Moussa Ould Ebnou, Barzakh: The Land In-Between. Translated from French by Marybeth Timmermann. Iskanchi Press, 2022. Pp. 209. ISBN 978-1-957810-00-3. $26.99 pb/$9.99 e.
Reviewed by Jason Kahler
I am acutely aware that I approach every book I read weighed-down by the baggage of my history. That load was particularly burdensome as I read the excellent Barzakh: The Land In-Between by Moussa Ould Ebnou. My exposure to African literature is woefully inadequate, so I can’t place this book anywhere within that tradition. I can’t tell you how it stacks up against contemporary African literature, or the African literature of the past. I can tell that my unfamiliarity with Africa as a literary tradition and as a geographic region heightened the sense of strangeness and other-ness I felt while reading. In many ways, that actually impacted my experience with this novel for the better. Readers who are more familiar with these traditions are sure to appreciate what they find in this story.
The landscape of Barzakh is ethereal and alien to me, mimicking the experience of the protagonist, Gara, who travels through three distinct eras in Mauritania, struggling to understand his significance in the world and the motivations of the people in it. Gara is enslaved at every turn, but through his eyes, we never fail to see the opportunity for reflection and appreciation. This book isn’t an apology for slavery. Rather, it’s a harsh condemnation of a practice that dehumanizes so violently that a moment in the shade is an almost-spiritual release.

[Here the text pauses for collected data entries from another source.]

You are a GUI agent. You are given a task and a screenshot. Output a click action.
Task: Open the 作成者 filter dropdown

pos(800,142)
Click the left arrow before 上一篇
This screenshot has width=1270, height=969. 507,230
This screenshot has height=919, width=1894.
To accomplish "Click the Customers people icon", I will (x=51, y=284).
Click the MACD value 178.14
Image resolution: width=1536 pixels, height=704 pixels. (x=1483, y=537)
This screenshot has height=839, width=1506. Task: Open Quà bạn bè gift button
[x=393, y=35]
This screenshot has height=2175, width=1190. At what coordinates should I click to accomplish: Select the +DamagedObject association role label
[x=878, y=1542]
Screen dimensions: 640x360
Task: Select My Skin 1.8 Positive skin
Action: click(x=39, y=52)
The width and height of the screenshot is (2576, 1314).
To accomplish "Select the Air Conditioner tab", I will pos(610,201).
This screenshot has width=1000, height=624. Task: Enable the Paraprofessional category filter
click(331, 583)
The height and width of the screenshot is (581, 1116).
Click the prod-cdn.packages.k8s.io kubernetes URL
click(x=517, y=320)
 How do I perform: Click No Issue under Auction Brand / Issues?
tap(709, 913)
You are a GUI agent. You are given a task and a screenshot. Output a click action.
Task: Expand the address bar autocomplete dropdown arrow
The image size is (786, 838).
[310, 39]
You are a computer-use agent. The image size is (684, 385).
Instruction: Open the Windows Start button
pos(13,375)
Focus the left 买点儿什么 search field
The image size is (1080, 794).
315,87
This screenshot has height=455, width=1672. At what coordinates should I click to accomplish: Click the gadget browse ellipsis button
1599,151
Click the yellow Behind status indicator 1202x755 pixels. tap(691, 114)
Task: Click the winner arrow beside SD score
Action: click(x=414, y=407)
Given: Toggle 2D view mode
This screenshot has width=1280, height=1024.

The landscape is a character unto itself. Is this what Mauritania was truly like? I don’t know. Surface-level research teaches me that Mauritania has been long defined by two things: the harsh environment punctuated by arid desert, and the perpetuation of slavery deep into modern times. Both the desert and slavery direct Gara’s life and cause almost equal hardship. The book works to understand how they work together, and if there’s ever hope of separating the two.
In that way, Barzakh is deeply philosophical and metaphysical. Gara puzzles over his lot, his fate, how some men can be above others and in complete control of their lives. I might have thought this sets the book on the path to revolution, but it never strays from contemplation. In this example, Gara is attached to a merchant caravan making its way through the desert:
One drop of rain! The weather was very oppressive, indicating a storm. The sun disappeared behind a dark gray wall sprinkled with red and black spots; the storm raged, but in the sky at very high altitudes, and the rain evaporated before it hit the ground; only a few miraculous drops made it all the way down to the hot sand. The atmosphere, saturated with electricity, disoriented the camels. We hurried to depart, hoping to get out of the phantom storm’s reach. (65–66)
Why don’t the enslaved men use the chaos of a storm to run away? How am I supposed to respond to the uncomfortable camaraderie that builds between the slaveowners and the enslaved? I credit my unease to my unfamiliarity with this literature and this country. Also, that’s just not the book Ebnou has chosen to write.
If you’re looking for sci-fi punctuated by laser battles and ships crossing the void, this isn’t the book for you, either. The time travel aspect lets the book get shelved in the store’s SCI FI section, but taken individually, the divisions of the narrative have few science-fiction elements. I hope that doesn’t scare away readers of this review, though I suspect this review’s audience appreciates the nuances of so-called genre fiction. The book isn’t space opera, but it’s tackling many of the ideas I find interesting in the best speculative fiction. With its time jumps and shifting sands, Barzakh: The Land In-Between is disorienting in all the best ways. I left the book feeling unsure, but also satisfied. Curious about what I had been missing. Ready to go searching through a new world.